Annoying Woman (AW): My knees. Doctor, DOCTOR. My knees be hurting all the time. Why? Why are they always hurting? For months and months they always hurt. I keep calling my doctor all the time, and he sent me to a specialist but I never went. Today when I called him he said, "Go to the ER."
Oh hey. Hey you. Primary care doctors. Go punch yourselves in the face, a lot. Like, more than 14 times. I know its the weekend, and its 6 am, and you're really tired of answering calls from the crazy woman with chronic issues... but STOP SENDING EVERYBODY THAT ANNOYS YOU TO THE ER. You know what you should do? Stop giving out your cell phone numbers. I know you want to be the trustworthy doctor that can text with your patients, but stop. Just stop. Would you give a hooker your bank card? You would? Nevermind.
I saw the patient, spent some time with her explaining what her issues were and why she would need follow up with an orthopedist, treated her with pain medication, and had her smiling as she left the emergency department.
About a half hour after the patient was discharged and left the hospital, our secretary received a phone call... from the bus driver that had picked up my patient. Yelling into the phone, the bus driver told the secretary that the lady in question still had knee pain, and should have been admitted to the hospital overnight. He was now going to take a picture of the patient, with his cell phone, so that she could sue me and use it in court.

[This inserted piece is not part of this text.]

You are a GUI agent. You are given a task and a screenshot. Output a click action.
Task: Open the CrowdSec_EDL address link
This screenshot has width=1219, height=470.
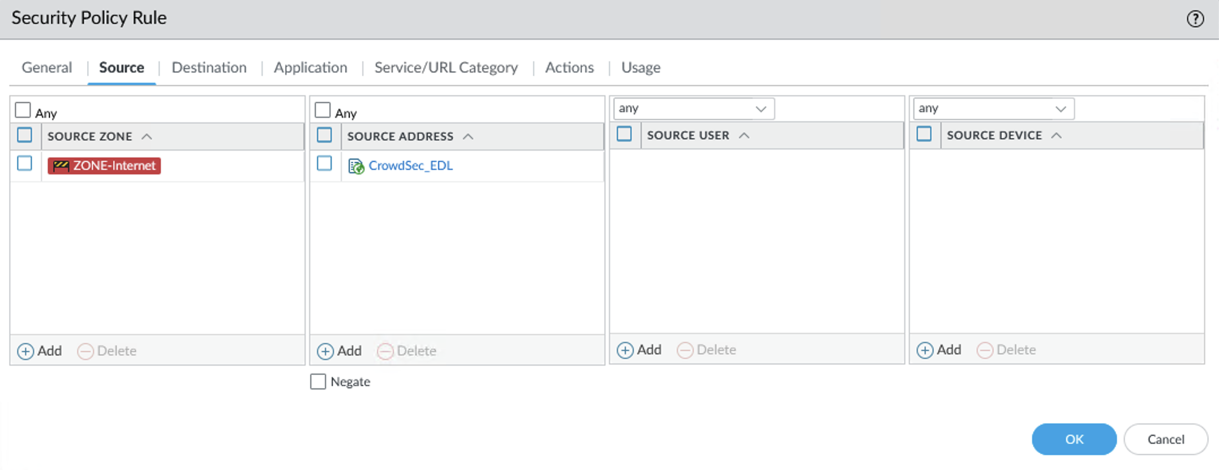tap(410, 166)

This interests me for a few reasons. Firstly, what the hell kind of picture was he going to take? Was it just a picture of the lady writhing around in agony on the floor of the bus? Was she standing next to the seat at the front reserved for the disabled, pointing at it and looking sad? Would the picture be Instagrammed so as to highlight the pain in her knees, while blurring out the rest of her features? Would he be artsy, and focus in on a solitary tear that is slowly rolling down her left cheek? Would it be a Vine of the lady trying to get on the bus, unable to climb the bus steps, and subsequently being rescued by the bus driver as he carries her to her seat? Or would it be a photograph of the prescription that I gave her that wasn't Percocet? In hindsight, I should have given the bus driver my cell phone number so that he could text me the picture that he took, and relieve me of the hours that I would spend laying awake at night wondering these things.
In the end, I learned two things:
1. I hate people. More and more every day.
2. Bus drivers are the worst. Except for the one bus driver that absolutely destroyed that one ratchet chick with an uppercut... MORTAALLL KOMMBBAAAATTT!